Verwertung von Bioabfällen


Der ZAOE lässt die Bioabfälle und teilweise die Grünabfälle aus dem Verbandsgebiet im Humuswerk der RETERRA Freital GmbH & Co. KG in Freital-Saugrund verwerten.

Die Kompostierungsanlage verfügt über eine genehmigte Kapazität von 13.000 Tonnen Bio- und Grünabfälle im Jahr und besteht aus den Teilbereichen Annahme und Aufbereitung, Intensivrotte mit Biofilter, Nachrotte und Kompostlagerhalle.

Annahme und Aufbereitung

Die Sammelfahrzeuge liefern die Bioabfälle in der Annahme- und Aufbereitungshalle an. Für Grünabfälle kommen in eine gesonderte Halle. Ein Radlader nimmt das Material auf und kippt es in den Aufgabebunker der Maschinentechnik.

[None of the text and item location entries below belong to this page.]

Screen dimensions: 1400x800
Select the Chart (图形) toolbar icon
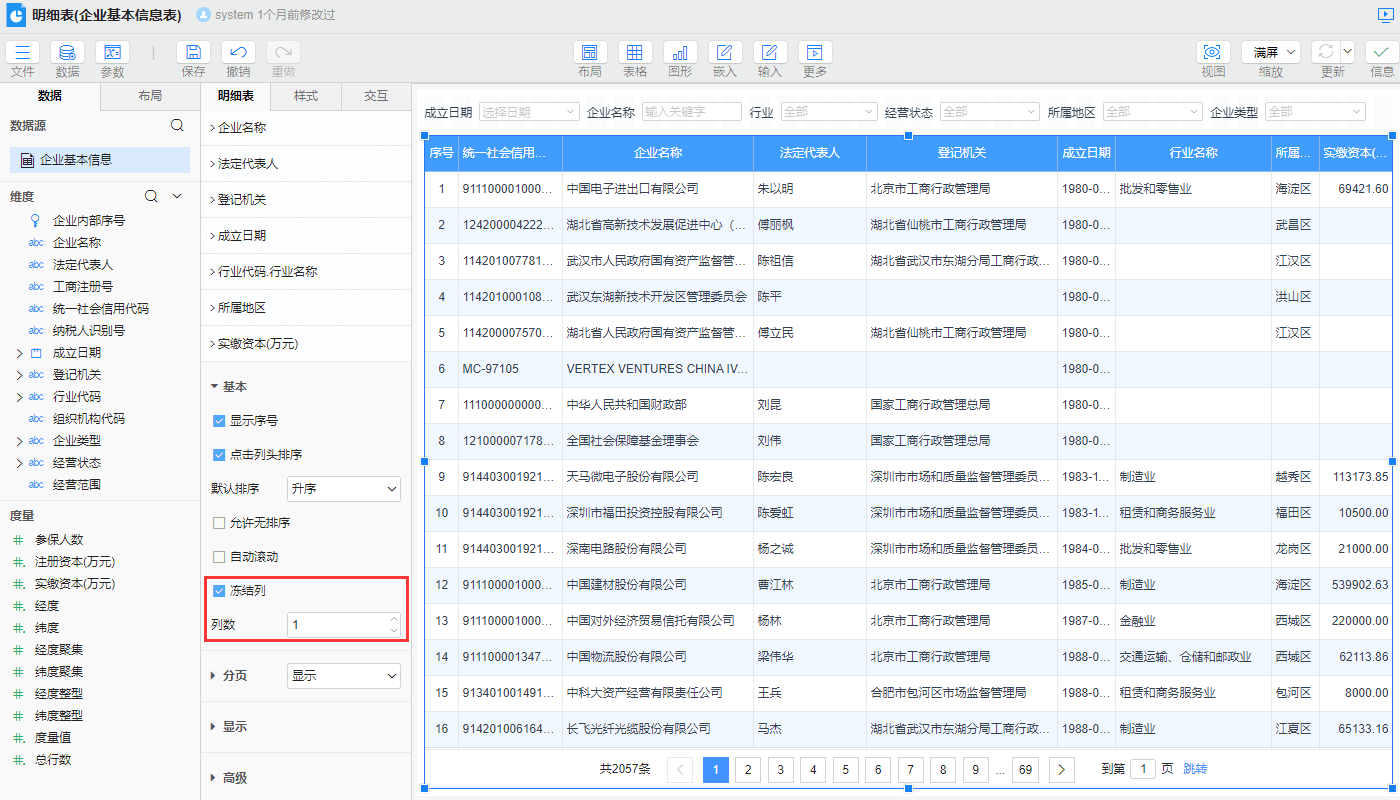pos(680,53)
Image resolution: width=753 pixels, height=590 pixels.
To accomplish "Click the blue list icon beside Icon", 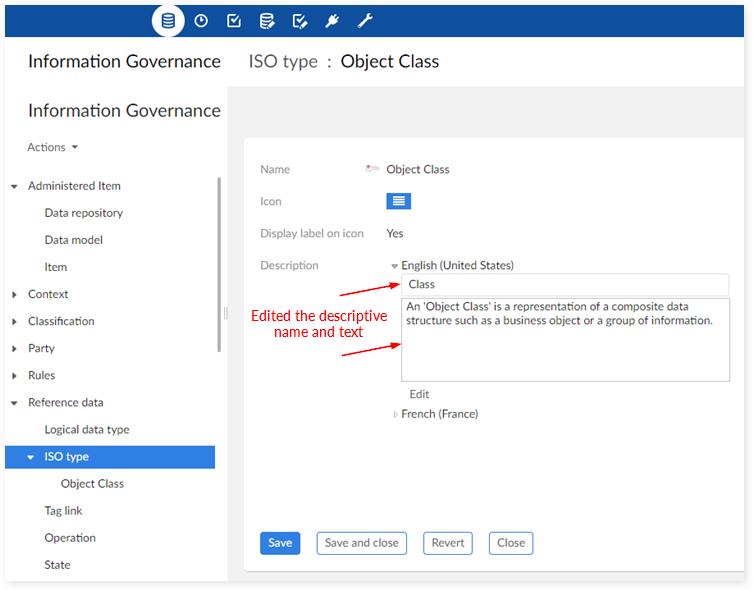I will pyautogui.click(x=398, y=201).
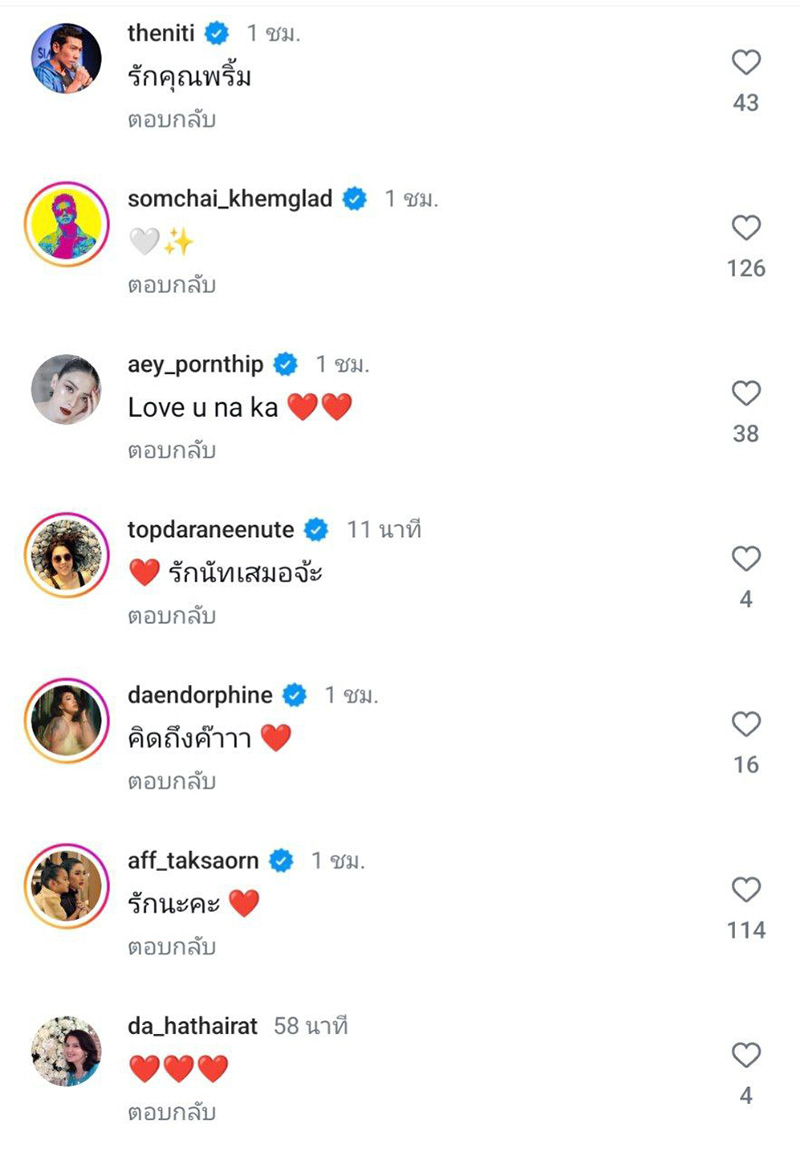Like theniti's comment with the heart icon
The height and width of the screenshot is (1160, 800).
(745, 63)
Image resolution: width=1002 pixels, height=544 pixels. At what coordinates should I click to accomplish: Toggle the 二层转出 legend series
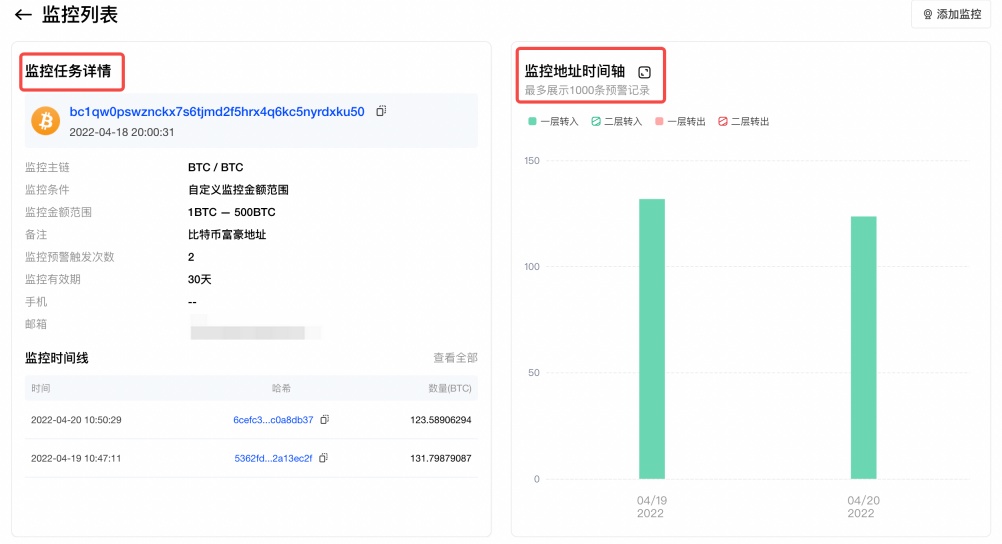tap(743, 121)
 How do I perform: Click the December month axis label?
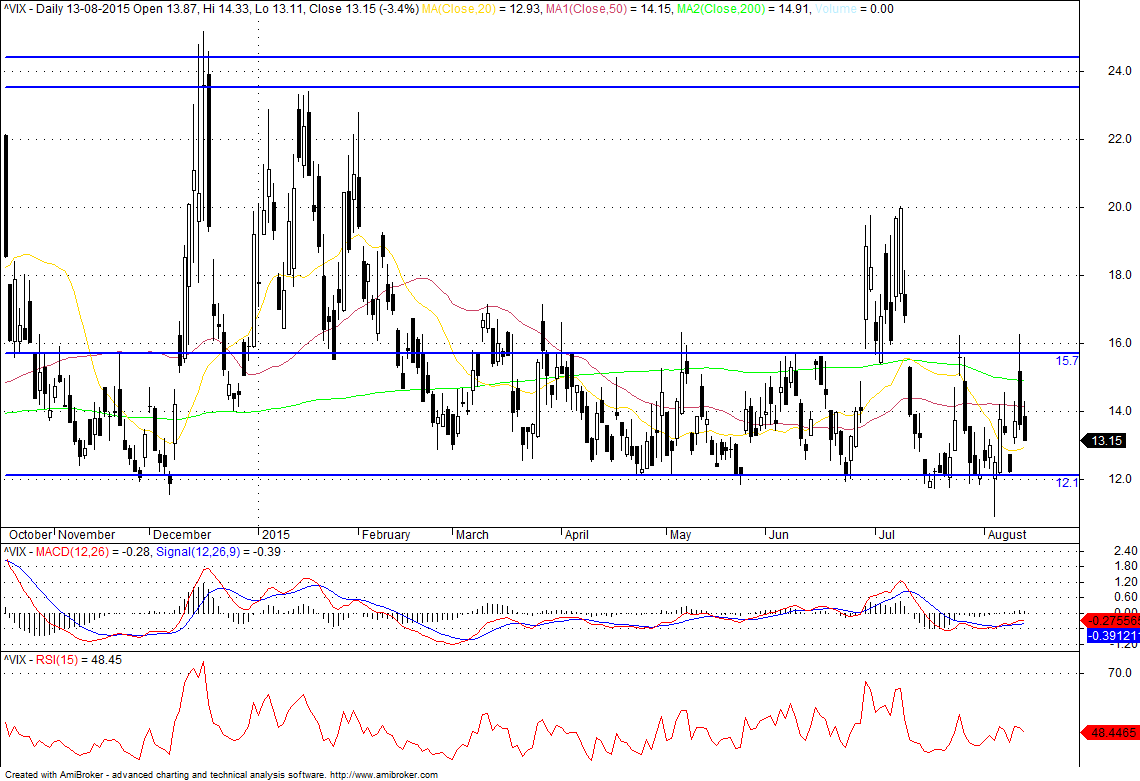182,534
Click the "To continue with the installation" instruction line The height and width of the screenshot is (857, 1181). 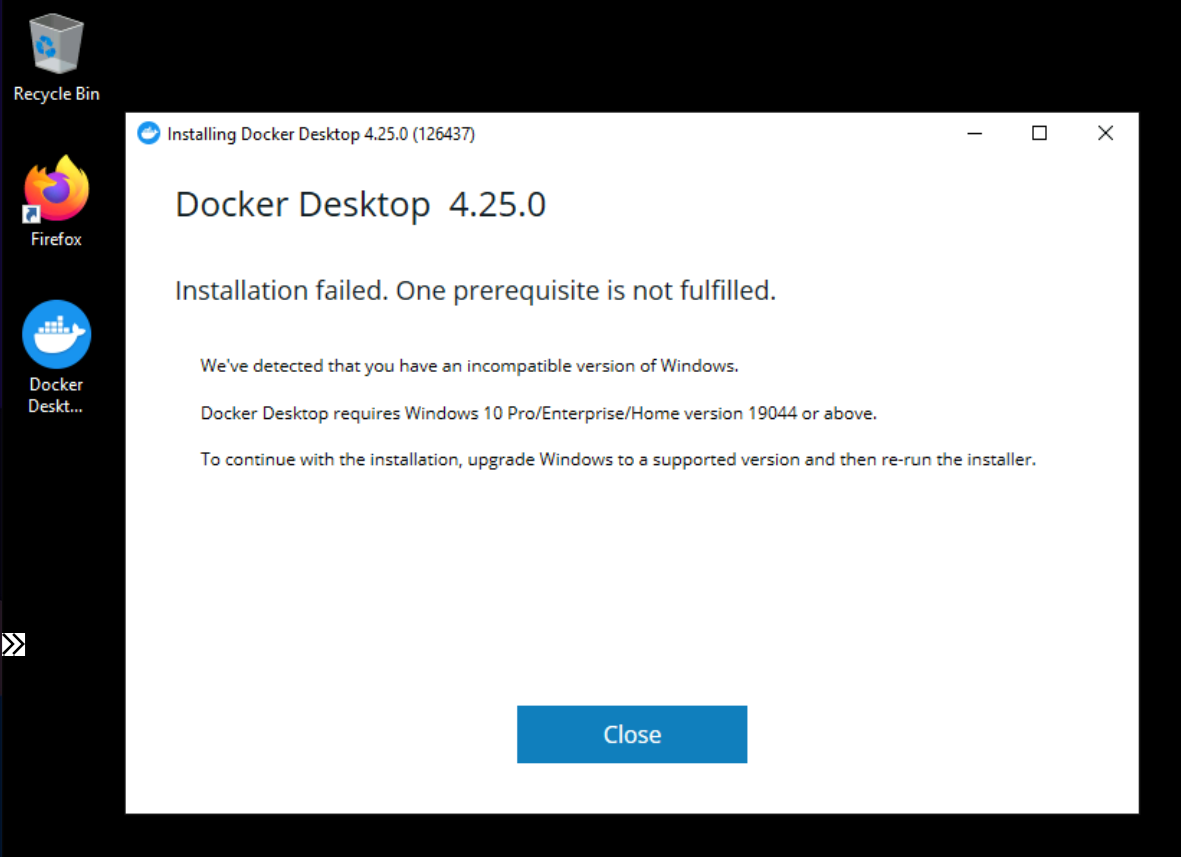pyautogui.click(x=618, y=459)
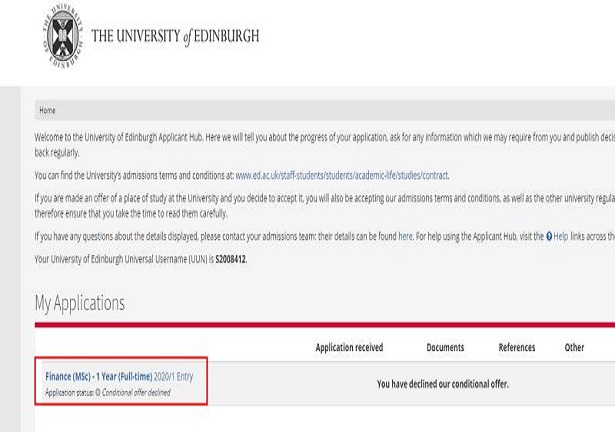Click the application status clock icon

click(x=98, y=392)
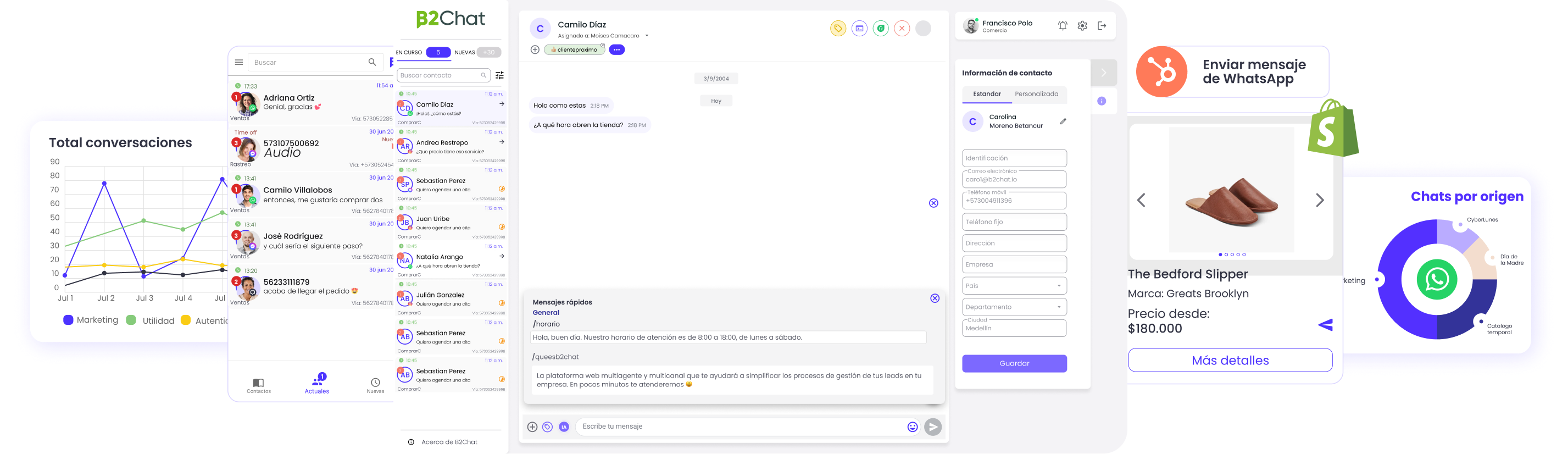Click the Más detalles button
The image size is (1568, 454).
click(1230, 360)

Mittels Überbandmagnet werden in der ersten Stufe Störstoffe aussortiert. In der zweiten Stufe sortieren drei bis vier Arbeiter mit Hand weitere Störstoffe aus.
In einem Shredder werden Bioabfall und Grünabfall gemischt, wobei beide Fraktionen zerkleinert werden. Dadurch entsteht ein für den nachfolgenden Rotteprozess ideal strukturiertes Eingangsmaterial.

Intensivrotte mit Biofilter

Die so aufbereiteten Abfälle werden in einer vollständig geschlossenen Intensiv-Rottebox eingelagert. Vier gibt es davon in der Anlage.

Während der sieben bis zehn Tage dauernden Intensivrotte durchläuft das Material mehrere Phasen. Unter Zwangsbelüftung und ständiger Überwachung der Verfahrenstemperatur werden dabei die leicht abbaubaren organischen Stoffe zu Kompost umgesetzt.

In der Rottebox wird durch Lochböden von unten Luft durch das Material geblasen. Diese Luft wird an der Boxendecke wieder abgesaugt und im Kreislauf als Zuluft wieder verwendet. Durch Steuerung der Frischluftzufuhr lässt sich der Sauerstoff- bzw. Kohlendioxidgehalt der Luft verändern und gleichzeitig die Temperatur regulieren. Die erforderlichen Parameter Sauerstoff- bzw. Kohlendioxidgehalt, Temperatur sowie die Belüftung werden am Computer gesteuert und überwacht. Am Ende wird der entstehende Frischkompost auf mindestens 60°C erhitzt und somit hygienisiert. Die mit Geruchsstoffen beladene Abluft wird abgesaugt und in einem Biofilter desodoriert, bevor sie über einen Kamin in die Umgebung gelangt.

Nachrotte

Nach Abschluss der Intensivrotte wird der Frischkompost zu einer Dreiecksmiete auf der Nachrottefläche aufgesetzt.
In diesem Teilschritt verrotten auch die schwer abbaubaren organischen Substanzen. Anfangs werden die Mieten wöchentlich umgesetzt, später in 14-tägigem Rhythmus, um ständig eine ausreichende Durchlüftung zu gewährleisten. Auch hier erfolgt eine Temperaturüberwachung. Bei Bedarf wird das Material während des Umsetzvorganges befeuchtet.

Kompostlagerhalle

Nach zirka zwölf Wochen in der Nachrotte ist das Material vollständig zu Kompost umgesetzt. Insgesamt entstehen pro Jahr in etwa 5.500 Tonnen Kompost. Mit einer mobilen Siebanlage wird der Fertigkompost auf die jeweils erforderliche Körnung abgesiebt.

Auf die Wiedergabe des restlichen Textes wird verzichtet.